ガチャポンでT4ファージだとぅ? - ジノ。

お散歩は季節をまとってドイツ箱と粘菌。 - ジノ。


 この商品かなりウケたようで、いきもん社のHPにフリー使用可としてこんな写真がありました。


 「水を飲みに来た野生のファージ」というところでしょうか。私もこんな写真撮りたいな。バクテリオファージがいかに人の想像力を刺激するか、よくおわかり頂けるかと思います。

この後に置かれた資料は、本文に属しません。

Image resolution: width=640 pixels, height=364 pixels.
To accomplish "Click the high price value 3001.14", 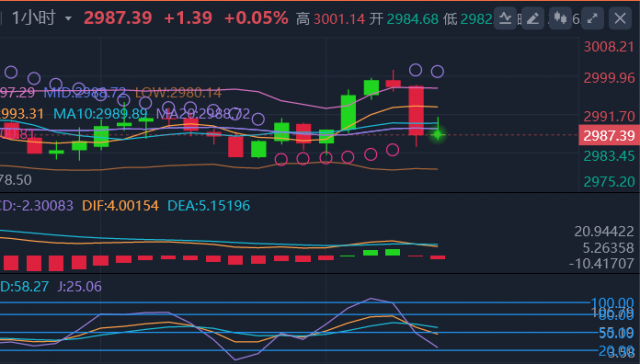I will (339, 19).
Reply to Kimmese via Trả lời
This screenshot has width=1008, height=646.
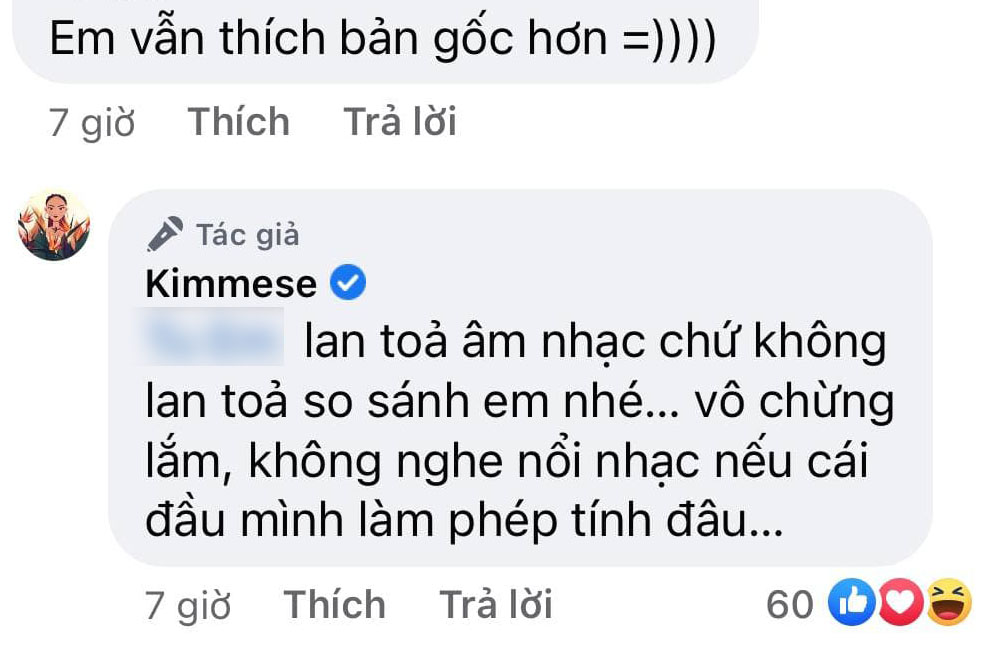click(x=496, y=605)
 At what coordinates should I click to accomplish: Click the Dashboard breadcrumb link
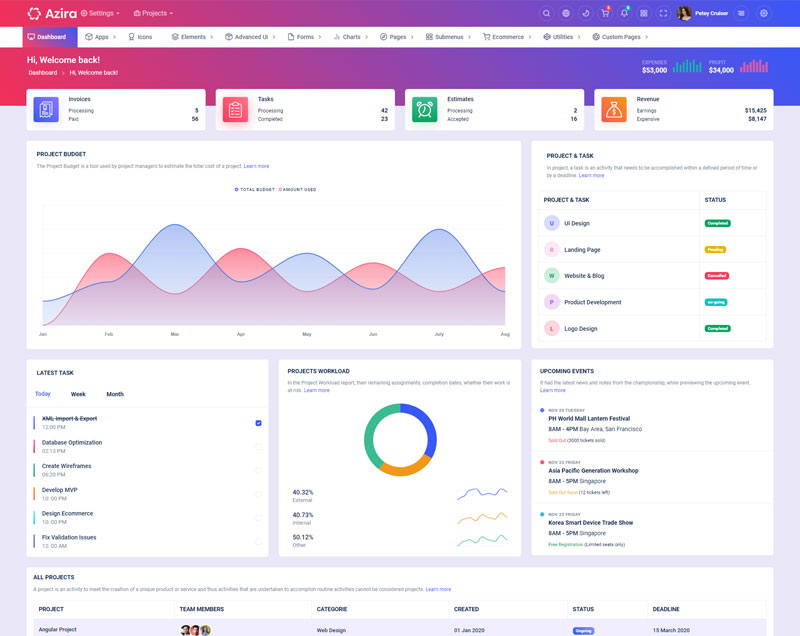[42, 73]
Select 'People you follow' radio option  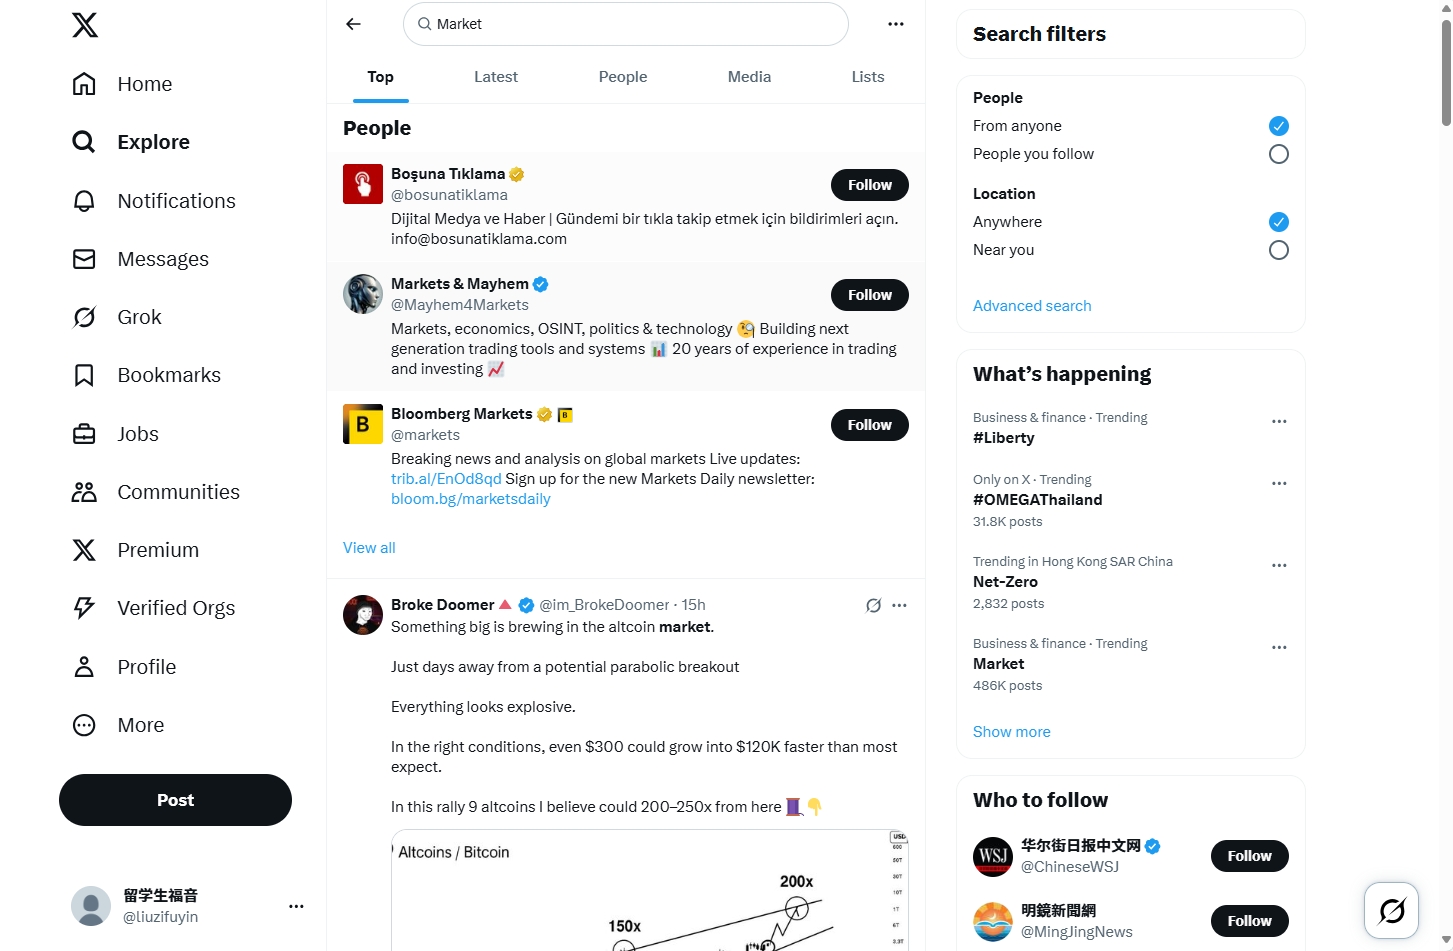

 さてこの手の、硬貨を入れてガチャリと回して取り出す玩具、私はあえてガチャポンと表記します。だって「ガシャポン」はバンダイ登録商標だから。数々のキャラクターの権利を持ち、この業界での圧倒的シェアを握ります。いきもん社はそんな大会社のラインナップの間隙を突いた商品で果敢に挑戦し続けるニッチ企業の一つ。その自然・科学・芸術に特化した業態を私は日々応援しております、なんてエラそうですいません。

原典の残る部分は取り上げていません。